BEGIN EXERCISE MATERIALS

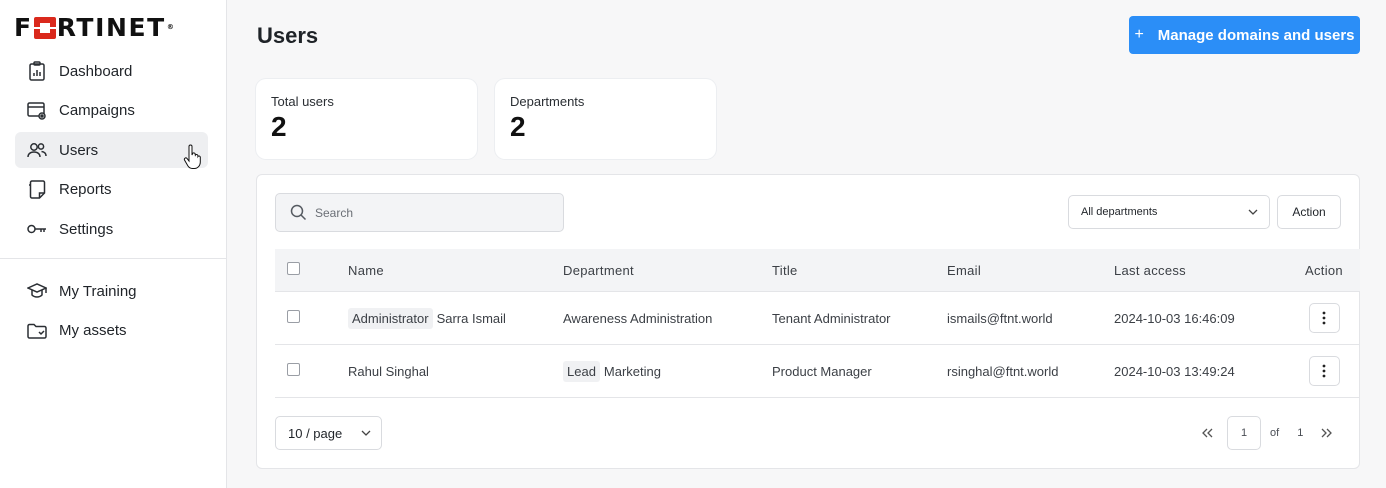  I want to click on sidebar-item-label: Campaigns, so click(97, 110).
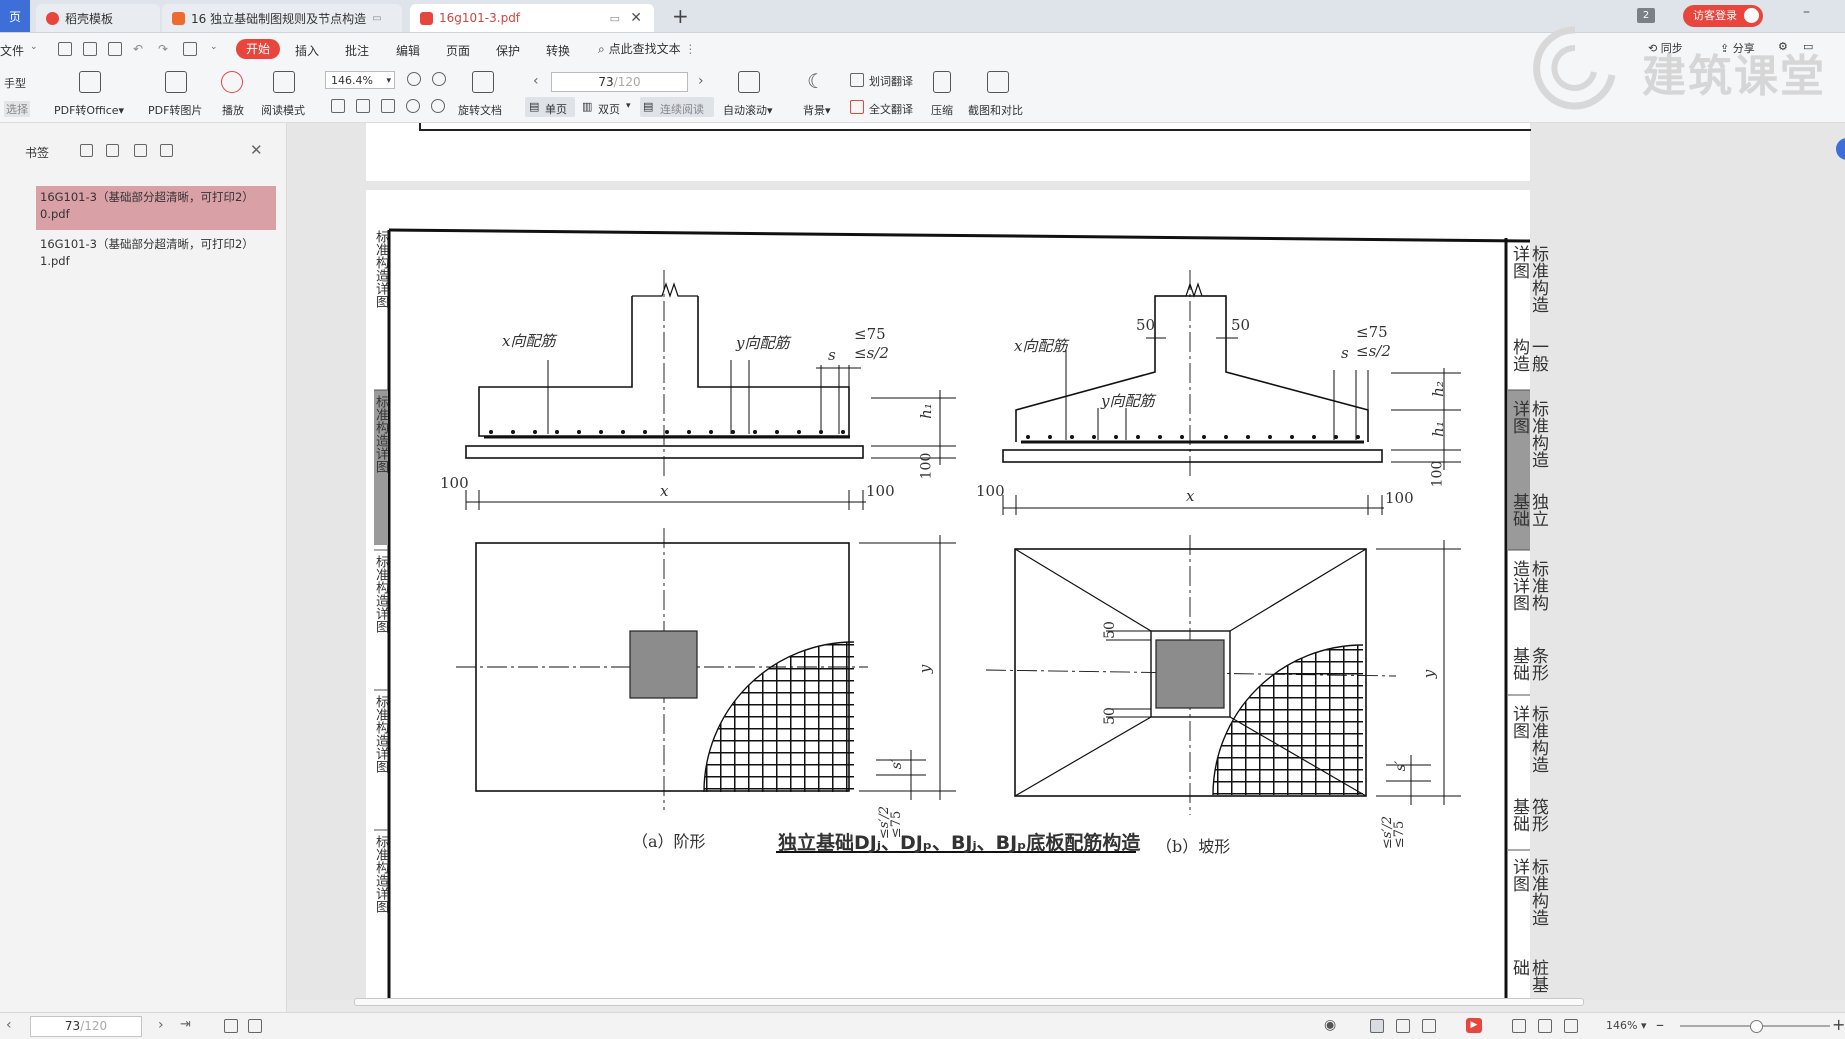  Describe the element at coordinates (98, 18) in the screenshot. I see `tab-templates: 稻壳模板` at that location.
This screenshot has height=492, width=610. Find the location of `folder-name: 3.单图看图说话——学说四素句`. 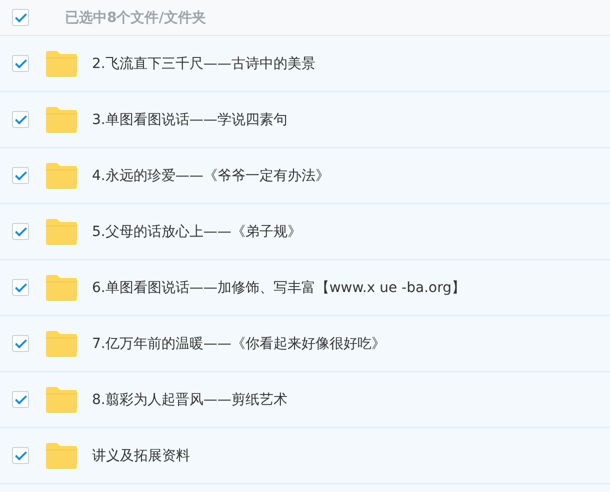

folder-name: 3.单图看图说话——学说四素句 is located at coordinates (190, 119).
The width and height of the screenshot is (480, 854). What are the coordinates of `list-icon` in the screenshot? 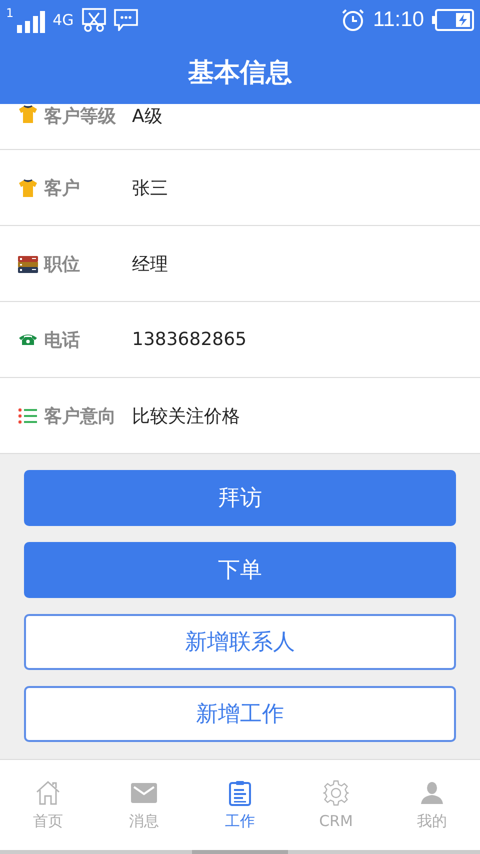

END EXERCISE MATERIALS

Rewrite all of the data above with "Find the location of" changed to "Locate" and everything else left the same. Omit the pictures from your version.

  I want to click on sidebar-item-label: Campaigns, so click(97, 110).
  Describe the element at coordinates (98, 18) in the screenshot. I see `tab-templates: 稻壳模板` at that location.
This screenshot has height=492, width=610. Locate `folder-name: 3.单图看图说话——学说四素句`. 

folder-name: 3.单图看图说话——学说四素句 is located at coordinates (190, 119).
The width and height of the screenshot is (480, 854). What are the coordinates of `list-icon` in the screenshot? 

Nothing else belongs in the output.